# Trouble getting the Financas to accept my money



## Verinia (Apr 6, 2012)

Is it just me or are the systems for bill paying in financas and social security a bit awry. I can't seem to get them to bill us for anything...whilst Social Security to be billing us when they shouldn't. Havespent days trying to sort things out. You probably think I'm mad chasing them for us to pay but I don't want to get fined or a big bill later on for their mistakes...


----------



## canoeman (Mar 3, 2011)

Isn't it the other way round you're supposed to make Social Security payments monthly, regardless of whether you earn anything or not.

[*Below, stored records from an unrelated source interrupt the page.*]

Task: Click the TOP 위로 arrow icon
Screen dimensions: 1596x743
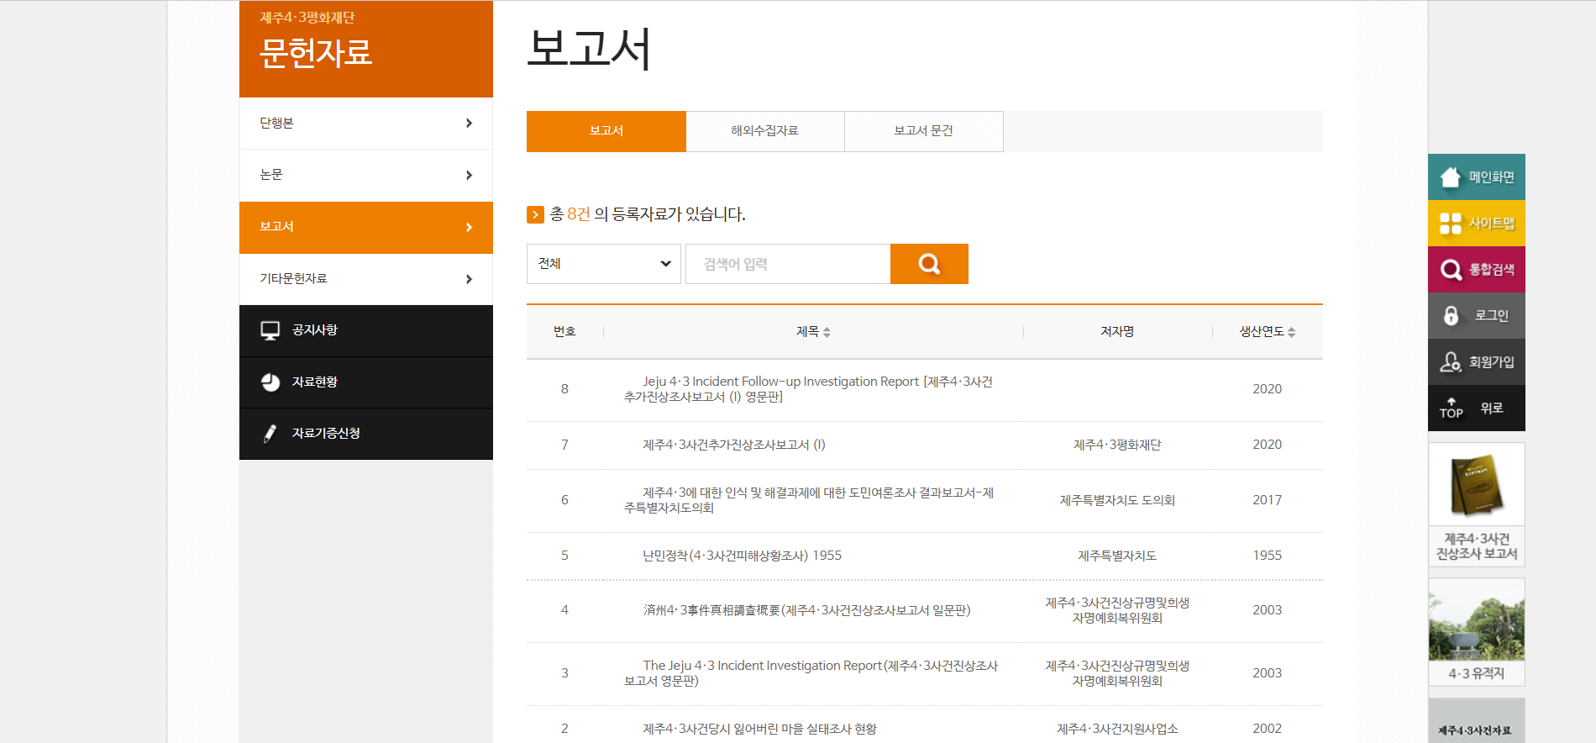Action: click(x=1451, y=408)
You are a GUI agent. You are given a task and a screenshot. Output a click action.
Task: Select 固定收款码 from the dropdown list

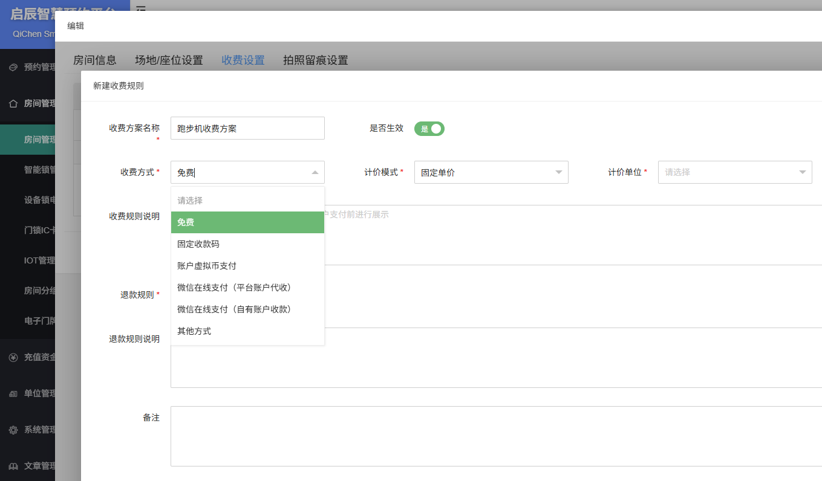tap(198, 244)
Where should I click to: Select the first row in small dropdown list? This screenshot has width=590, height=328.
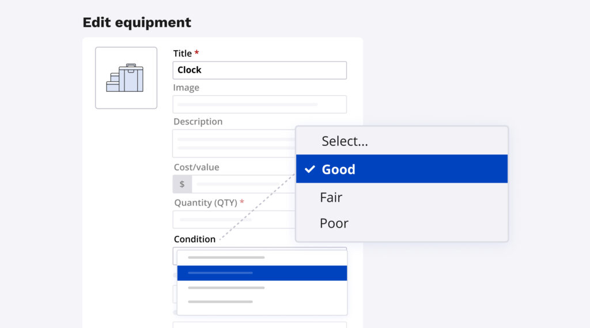(262, 257)
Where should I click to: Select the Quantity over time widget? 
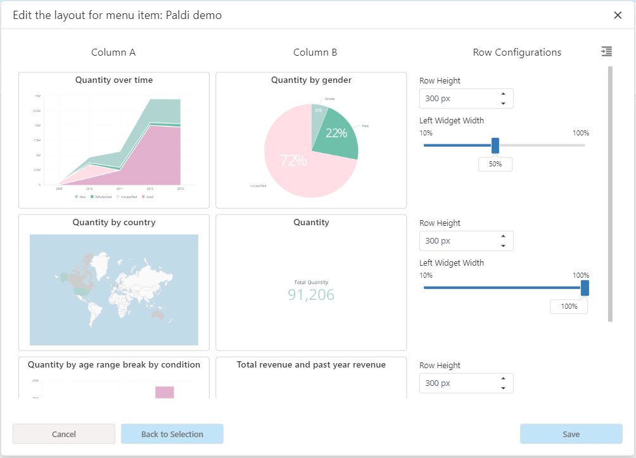(113, 139)
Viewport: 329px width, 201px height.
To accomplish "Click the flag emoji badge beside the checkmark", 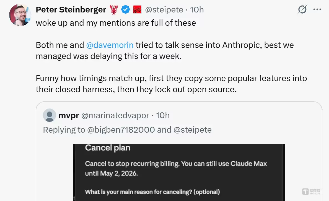I will click(x=137, y=9).
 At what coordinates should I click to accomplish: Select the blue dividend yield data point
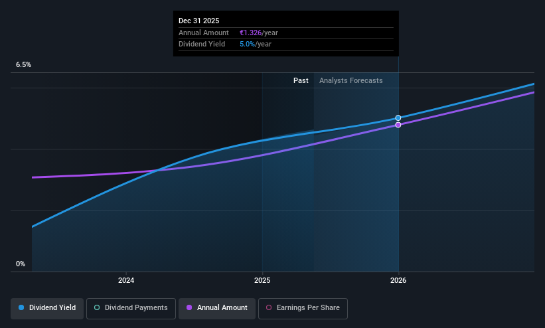(398, 118)
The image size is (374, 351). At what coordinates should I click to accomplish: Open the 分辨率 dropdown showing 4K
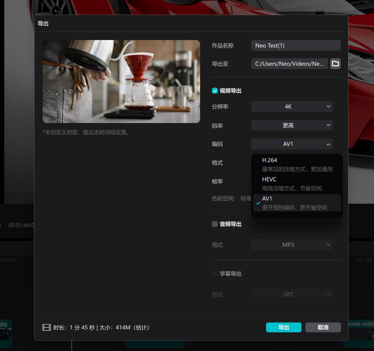[292, 106]
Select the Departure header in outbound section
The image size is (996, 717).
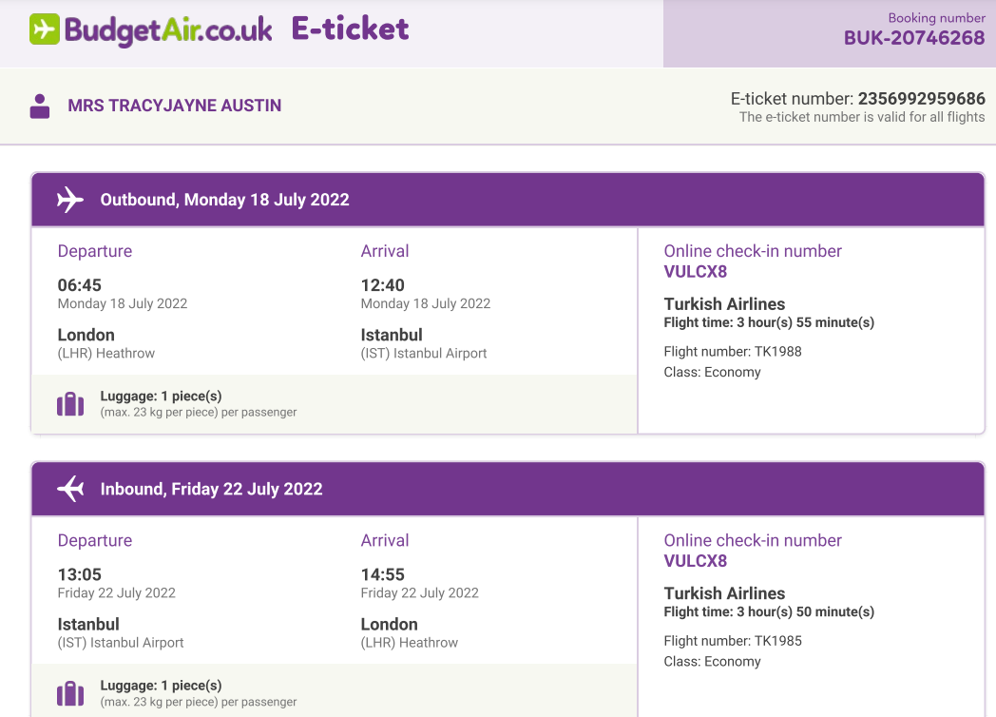click(95, 251)
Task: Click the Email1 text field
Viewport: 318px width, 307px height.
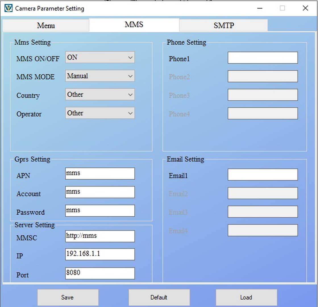Action: [x=263, y=175]
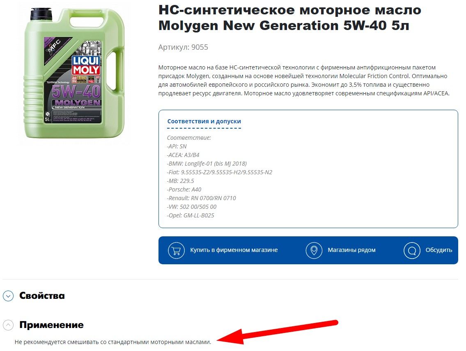Click the LIQUI MOLY logo on canister
This screenshot has height=351, width=466.
tap(86, 65)
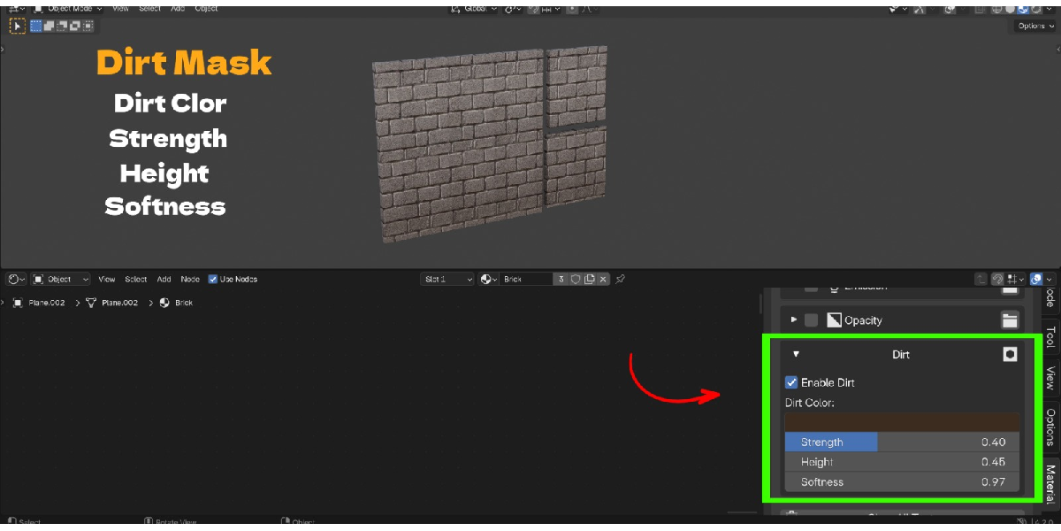The width and height of the screenshot is (1061, 531).
Task: Click the editor type icon in node editor
Action: 17,279
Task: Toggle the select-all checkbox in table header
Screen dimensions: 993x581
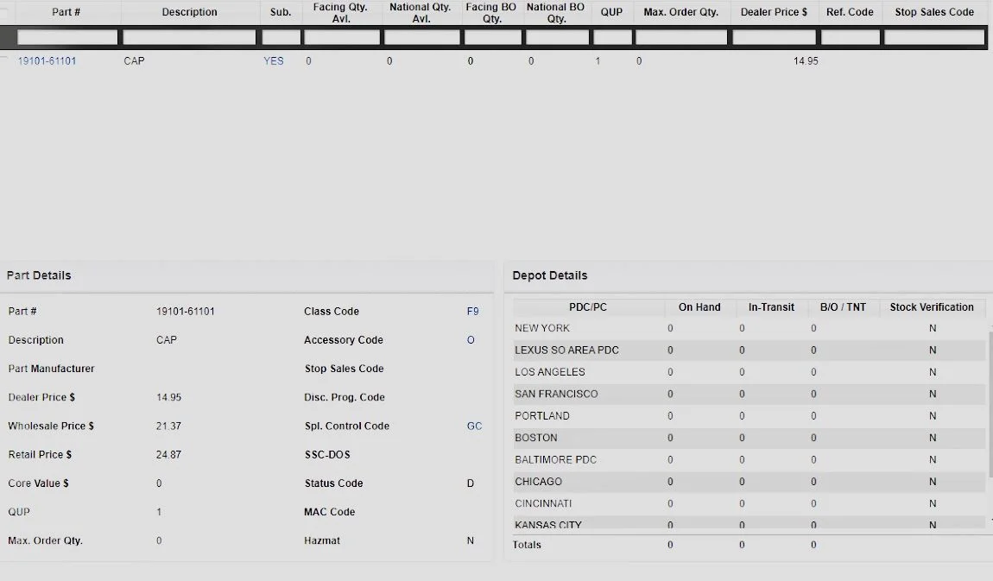Action: [4, 13]
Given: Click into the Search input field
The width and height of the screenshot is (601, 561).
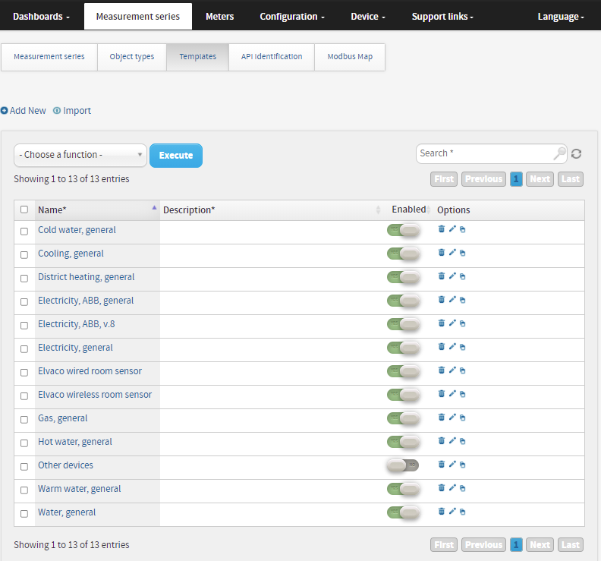Looking at the screenshot, I should point(486,153).
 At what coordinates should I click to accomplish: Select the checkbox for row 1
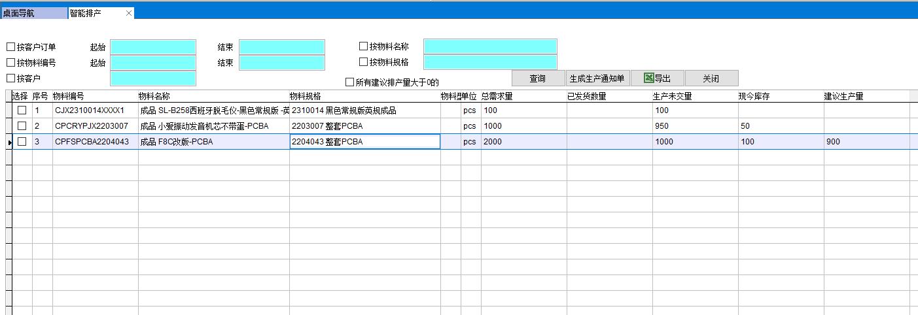tap(22, 110)
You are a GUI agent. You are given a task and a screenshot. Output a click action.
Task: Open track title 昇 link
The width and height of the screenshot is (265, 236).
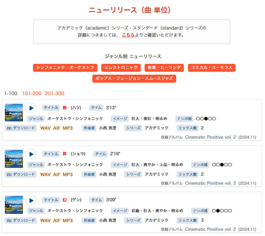tap(64, 154)
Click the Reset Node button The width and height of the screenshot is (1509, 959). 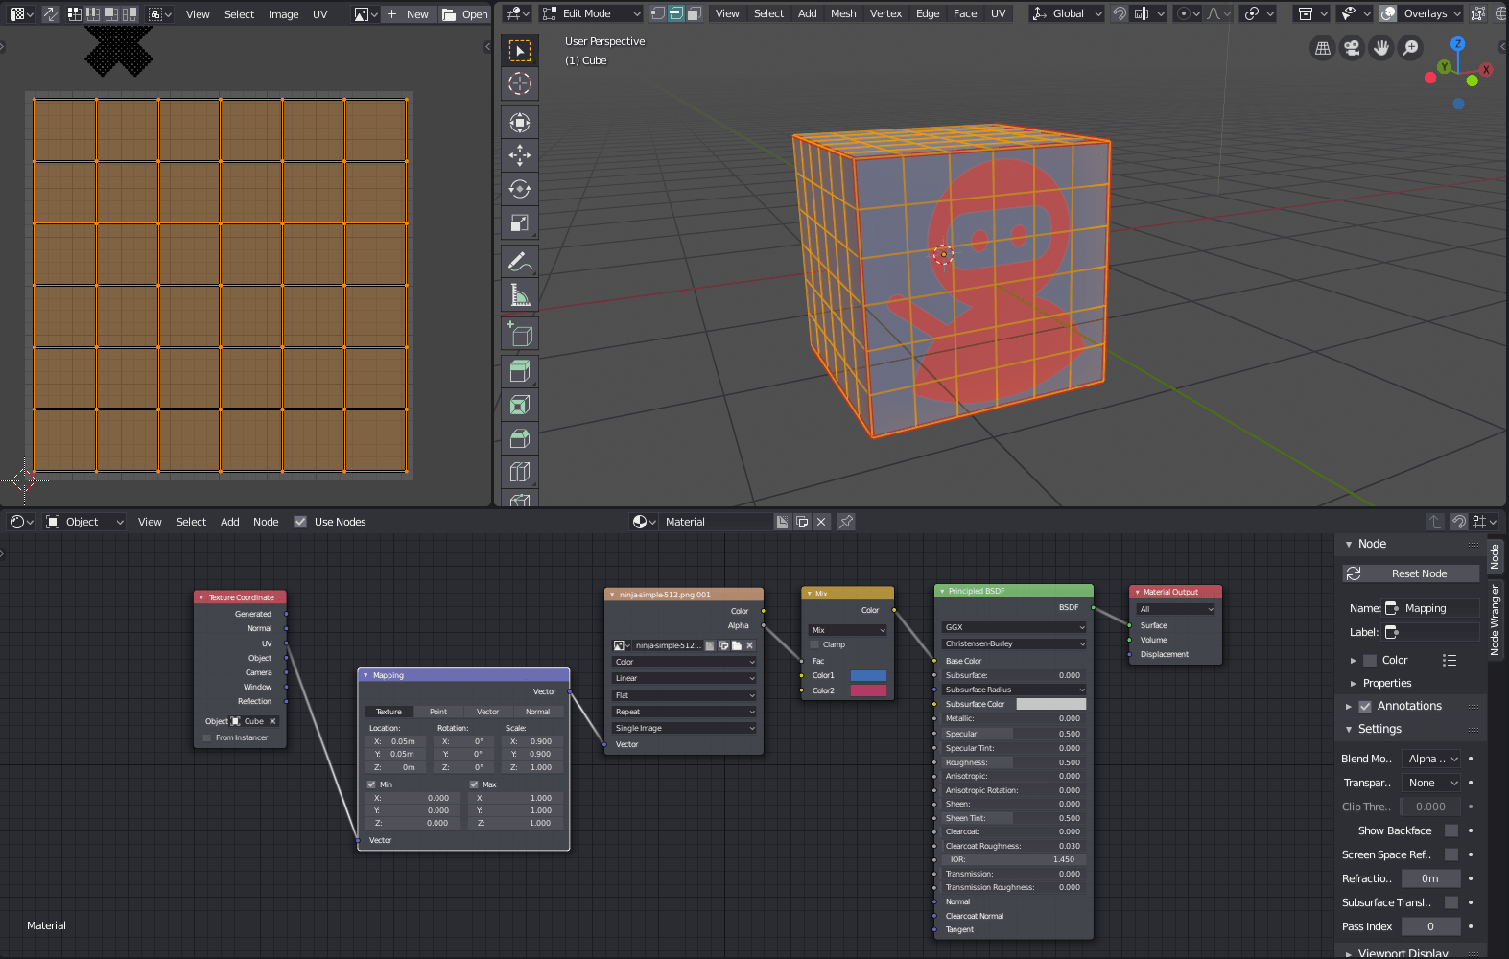click(x=1411, y=573)
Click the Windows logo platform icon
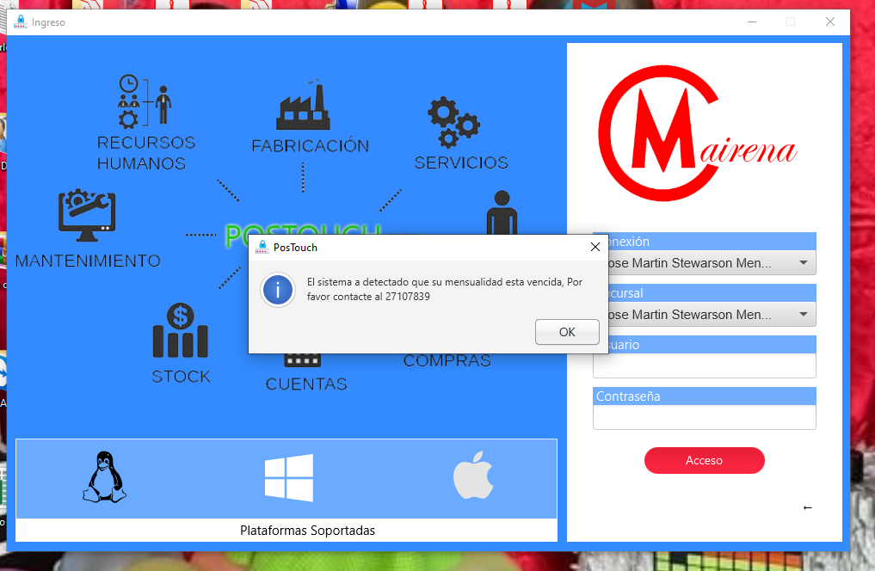Viewport: 875px width, 571px height. point(289,478)
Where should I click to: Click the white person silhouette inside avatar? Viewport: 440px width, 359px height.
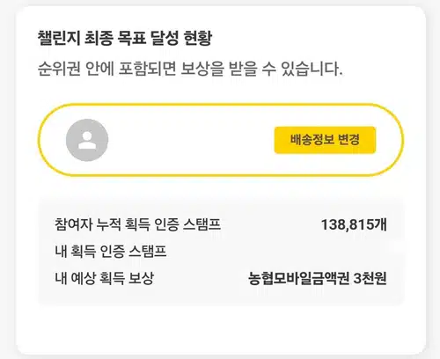87,141
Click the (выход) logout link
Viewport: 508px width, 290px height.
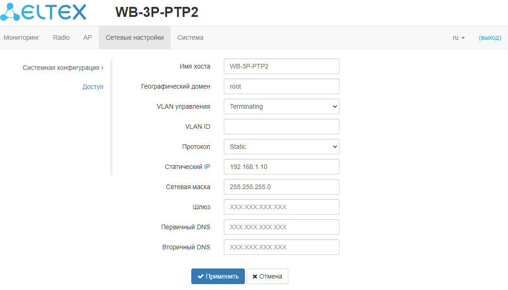coord(490,37)

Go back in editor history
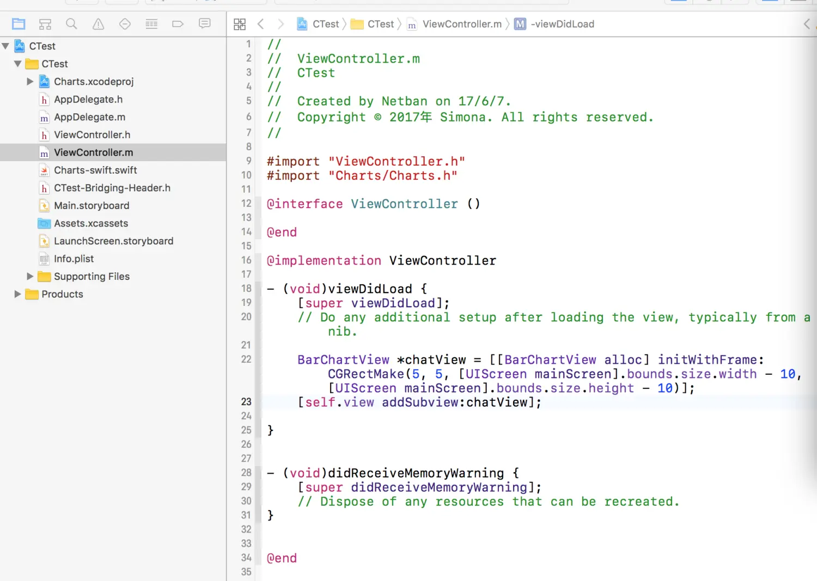(x=261, y=24)

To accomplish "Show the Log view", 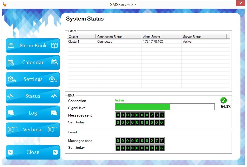I will click(x=33, y=113).
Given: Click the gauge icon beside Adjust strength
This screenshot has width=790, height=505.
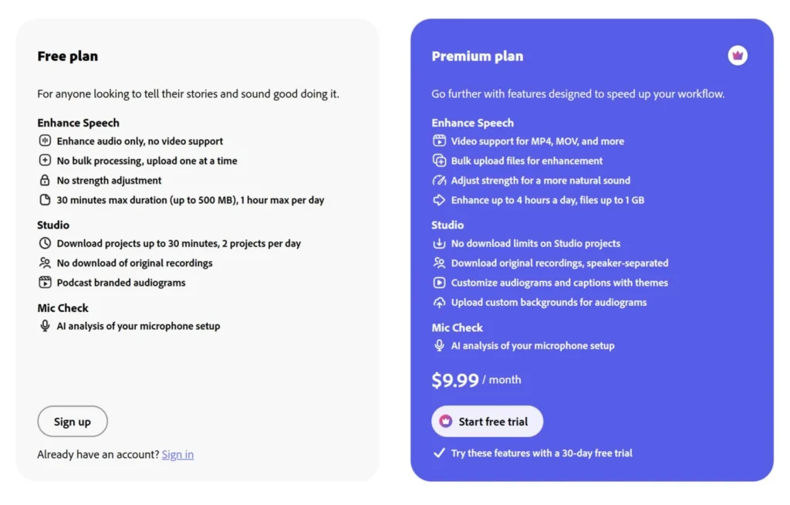Looking at the screenshot, I should pyautogui.click(x=439, y=181).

Financas payment depends on what sort of tax scheme you're on, apart from IMI, Road Tax


----------



## Verinia (Apr 6, 2012)

canoeman said:


> Isn't it the other way round you're supposed to make Social Security payments monthly, regardless of whether you earn anything or not.
> 
> Financas payment depends on what sort of tax scheme you're on, apart from IMI, Road Tax





canoeman said:


> Isn't it the other way round you're supposed to make Social Security payments monthly, regardless of whether you earn anything or not.
> 
> Financas payment depends on what sort of tax scheme you're on, apart from IMI, Road Tax


Of course you are right re Social Security Canoeman...it's just that they said my husband should be paying a certain amount but he is exempt as in first year of independent worker activity. It took a lot of visits to Social Security to sort it out and was a mystery as to why he was charged. And we can't get them to send us the bill for IMI. I suppose it is all to do with us settling down into a new country and getting us on systems. We are semi retired...so we have had the time to run around and sort things out. But we do seem to spend a lot of time trying to tell people that we would like to pay our bills! probabaly better that than the other way round though!


----------



## canoeman (Mar 3, 2011)

Sounds as if person who registered him for Social Security or back office didn't do it quite right

If when you or your Solicitor registered property with Financas and registered for IMI exemption i.e. a VPN (tax) value <125,000€ and earnings <153,000€ for year prior to purchase, you wouldn't get a bill but you should have had a letter to say how many years your exempt for currently 3.
If you've access to your Financas NIF numbers online you can check IMI


----------



## Verinia (Apr 6, 2012)

Thanks Canoeman


----------